The Who, What, Why. A clear answer to three questions. Who specifically is your offer for? What exactly is the offer? Why does it matter to that specific audience? Most founders give vague answers here. The Existential work is to make them precise.
The Offer Mapping. A structured map of what the offer actually is. Components, sequence, scope, what is included and what is not. This forces you to convert an abstract idea into something a customer can purchase and receive.
The Key Deliverables. A clear list of what the customer actually receives. Not benefits. Deliverables. If you cannot list what the customer gets in writing, you do not have an offer yet, you have a service idea.
The Impact, Benefit, and Value triad. Three layers of what your offer produces. Impact is the change it creates in the customer's situation. Benefit is the practical advantage of that change. Value is what the customer cares about enough to pay for. These are different things. Founders who collapse them into one statement weaken all three.
The Solution Statement. A single, clear articulation of who your offer is for, what it does, and why it works. Not a tagline. An operational sentence that anyone in your business can repeat.
The Uniquely Better. What about your offer is genuinely distinct, not just different. Not a list of features. A specific position that makes your offer the obvious choice for a defined audience.
The Solution Statement is the graduation point of the Existential Stage. When you can write it cleanly, you are ready for Discovery.

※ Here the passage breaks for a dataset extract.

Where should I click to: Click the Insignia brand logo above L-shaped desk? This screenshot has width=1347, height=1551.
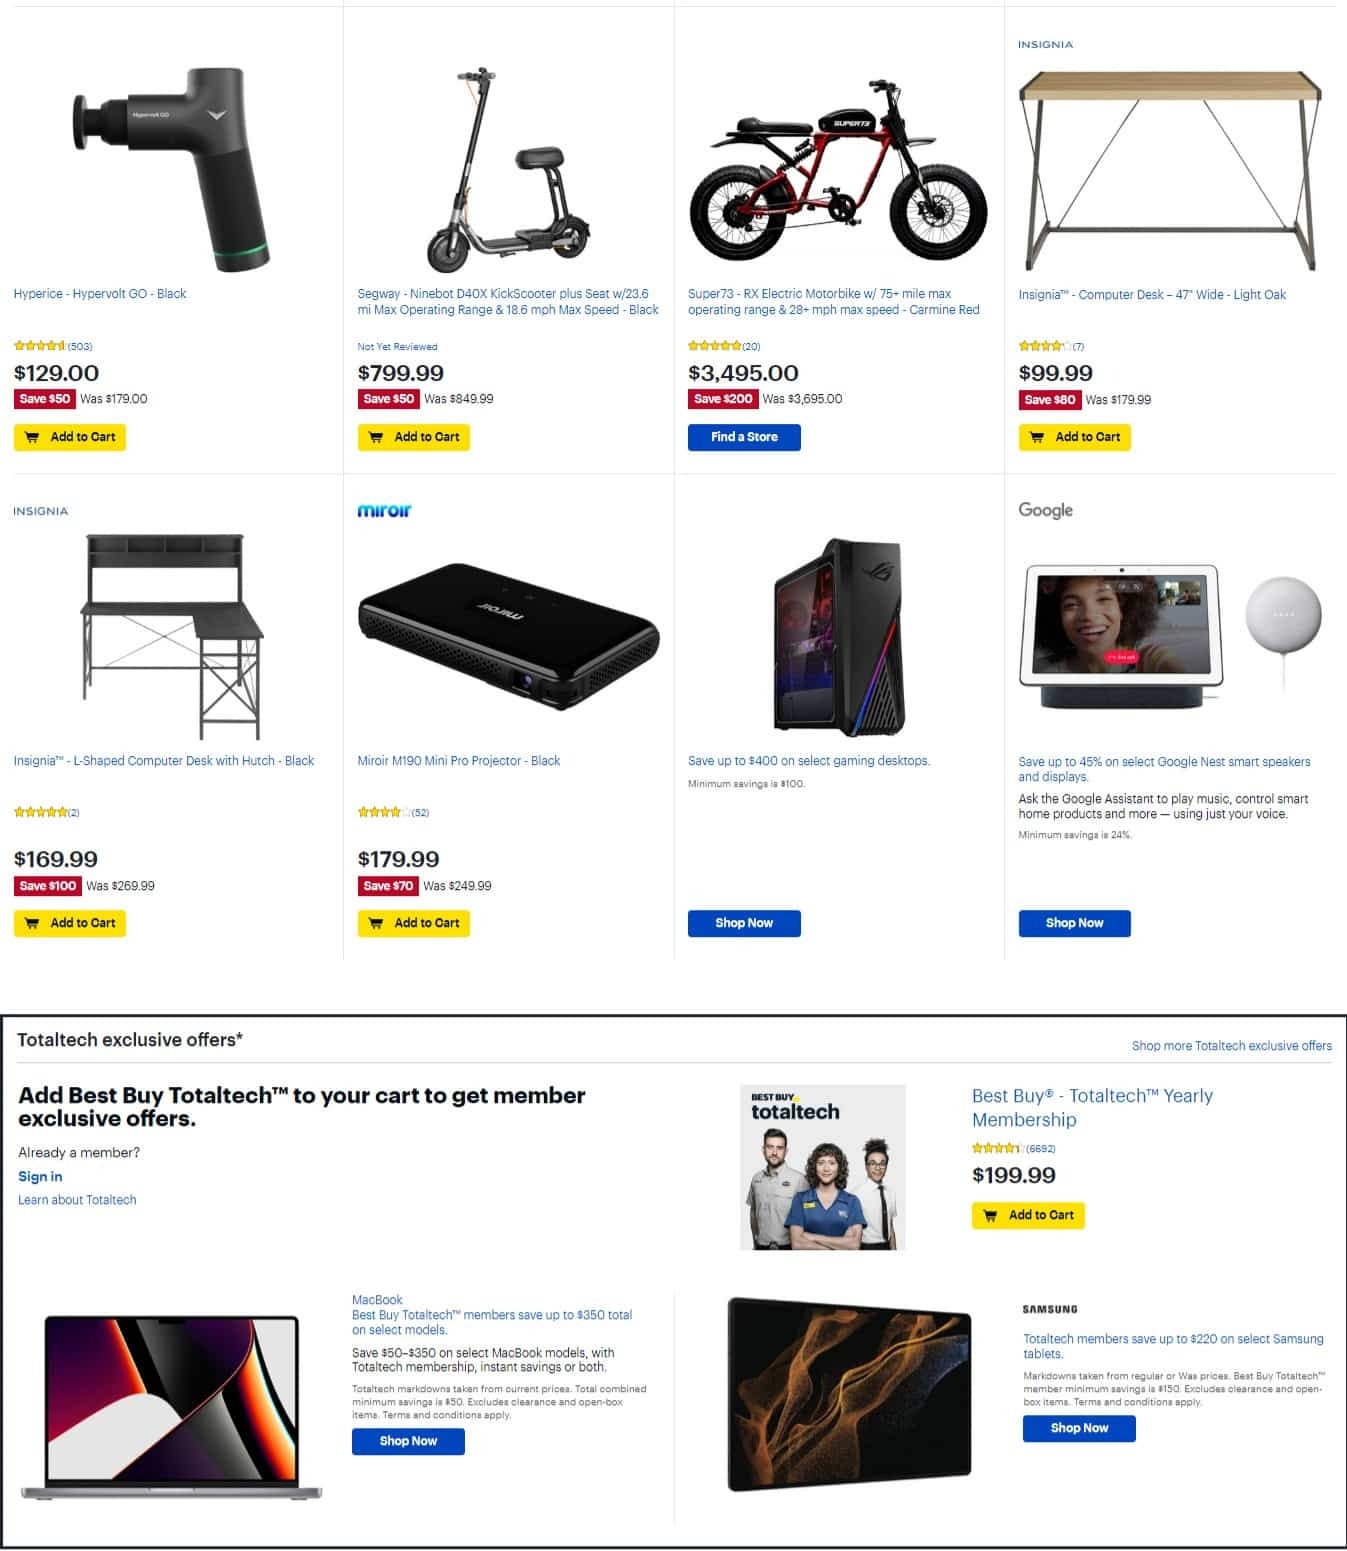coord(41,511)
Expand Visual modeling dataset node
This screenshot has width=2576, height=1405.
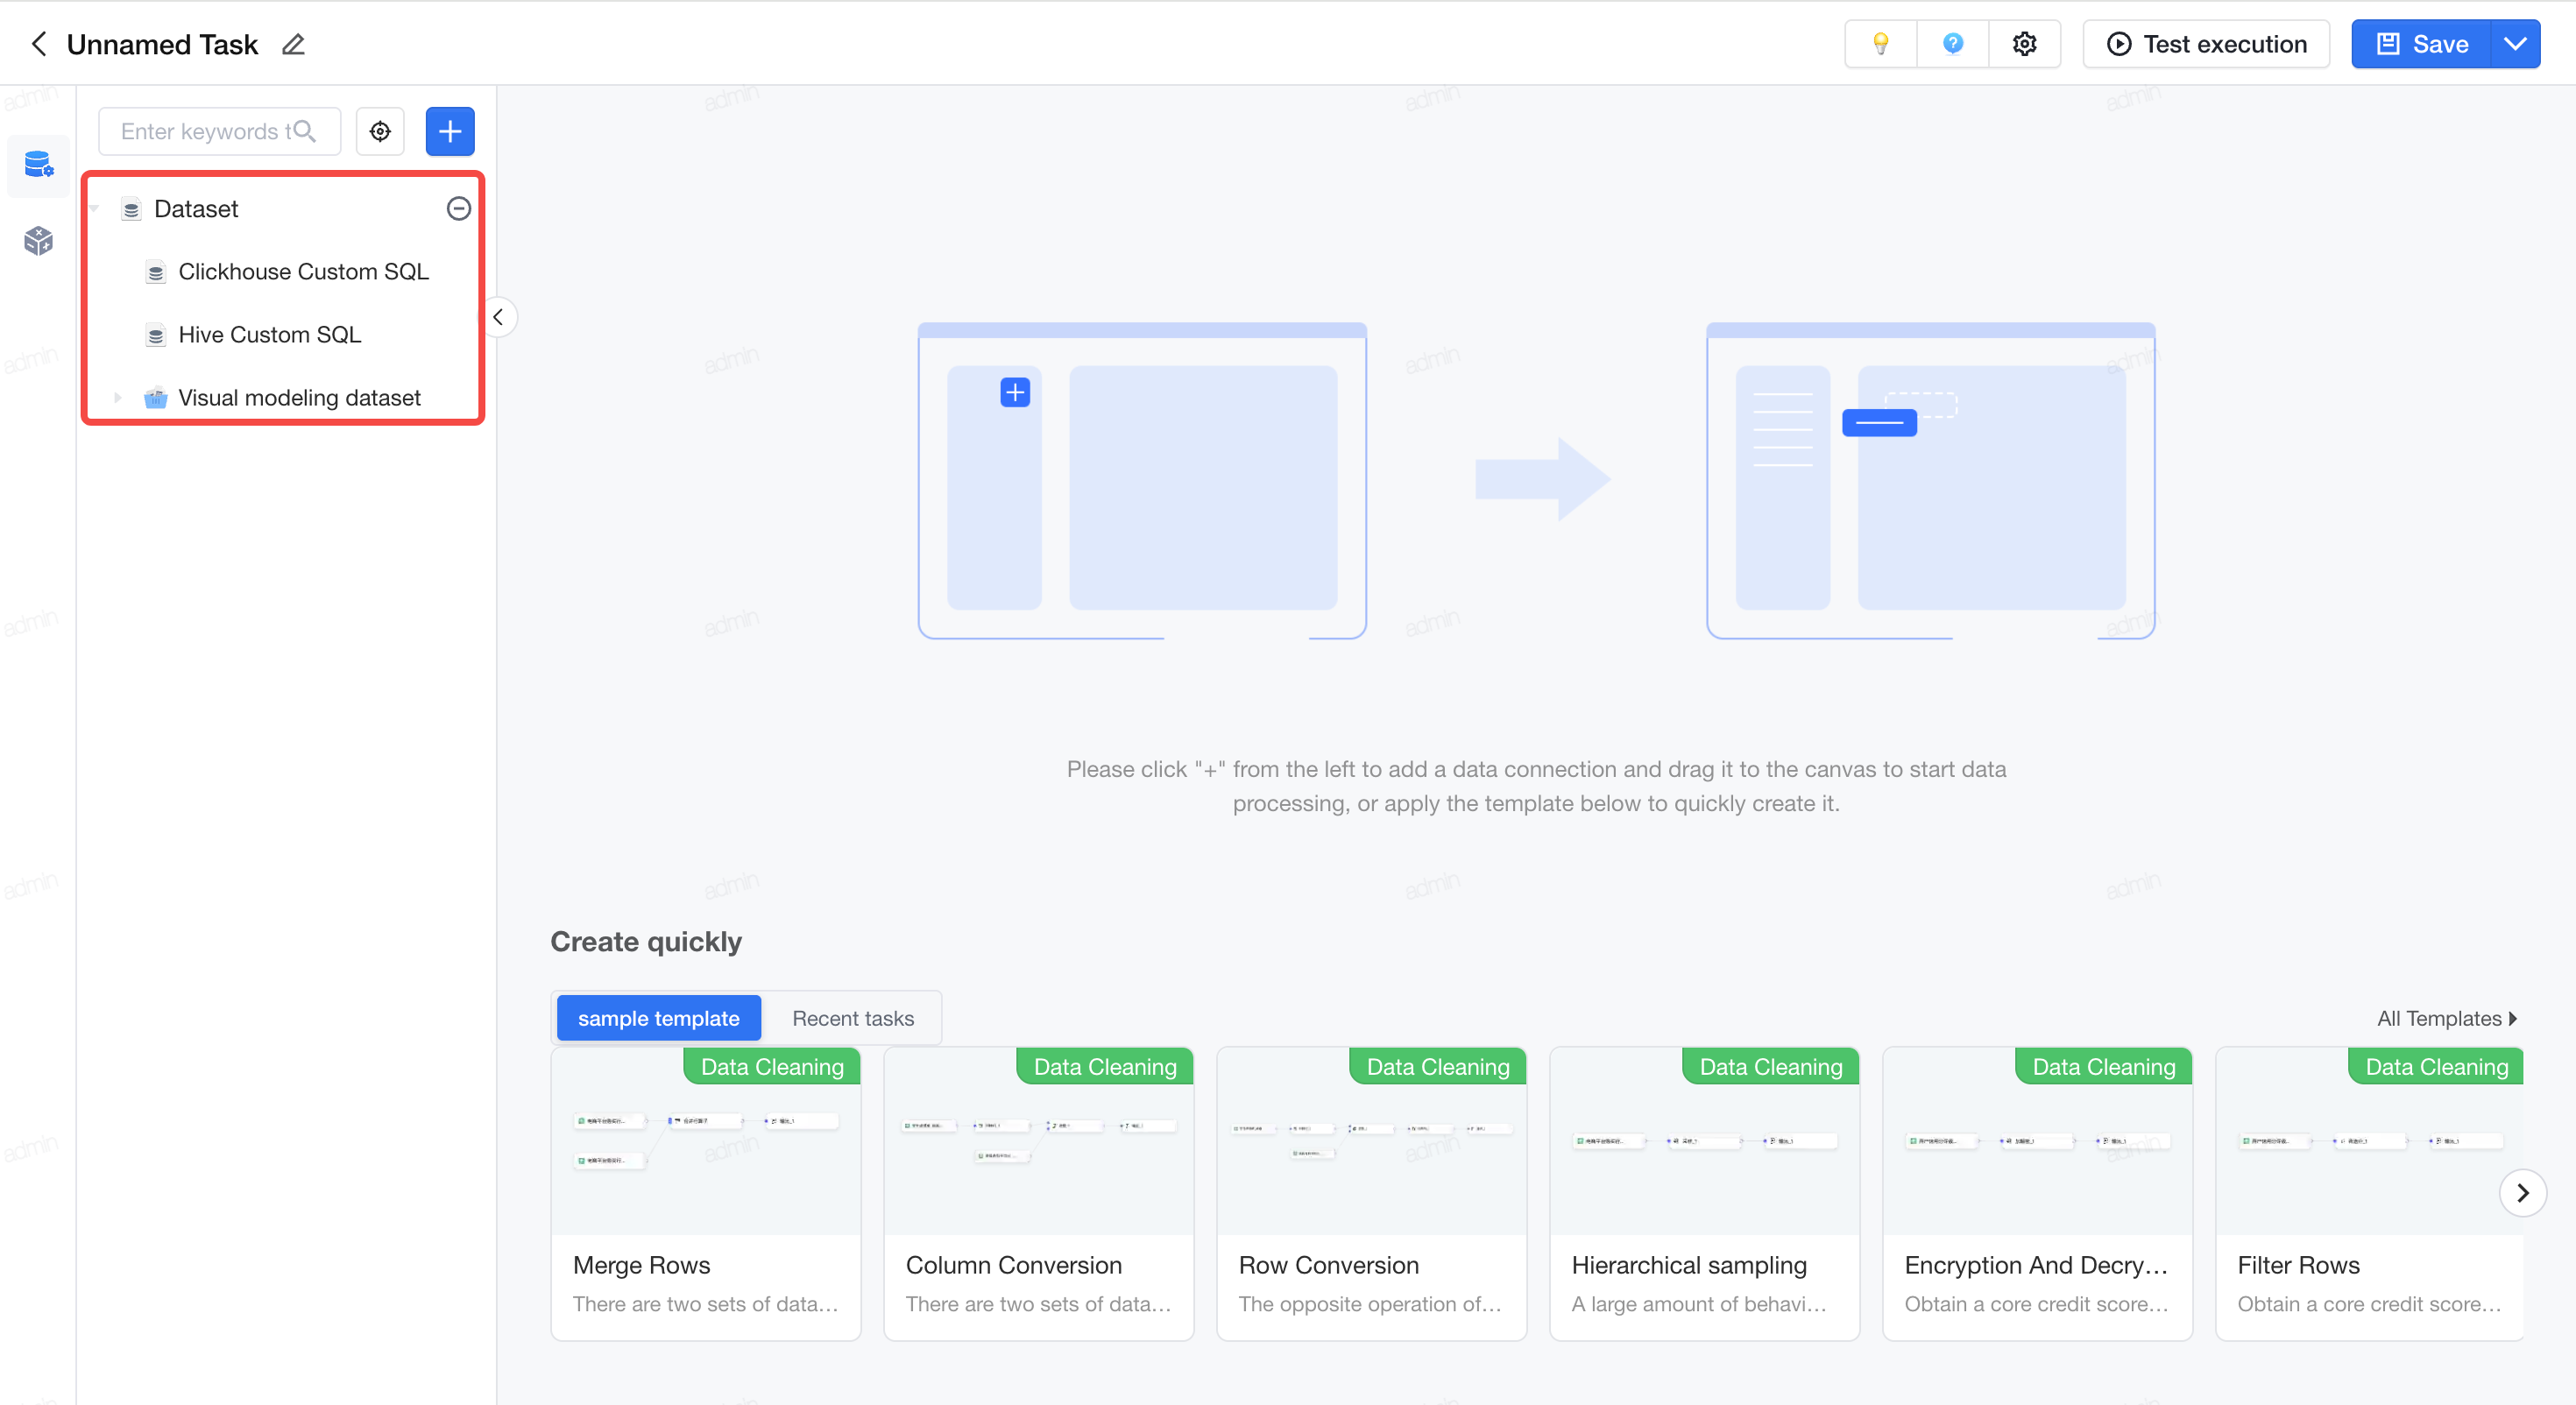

These six artifacts are sequenced because each one depends on the ones before it. You cannot write a clean Solution Statement without doing the Impact, Benefit, Value work first. You cannot articulate Uniquely Better without knowing what your Key Deliverables are. The order matters. Founders who try to write the Solution Statement first end up with a slogan that does not connect to operational reality. Build the spine in order, and the Solution Statement falls out of the work naturally.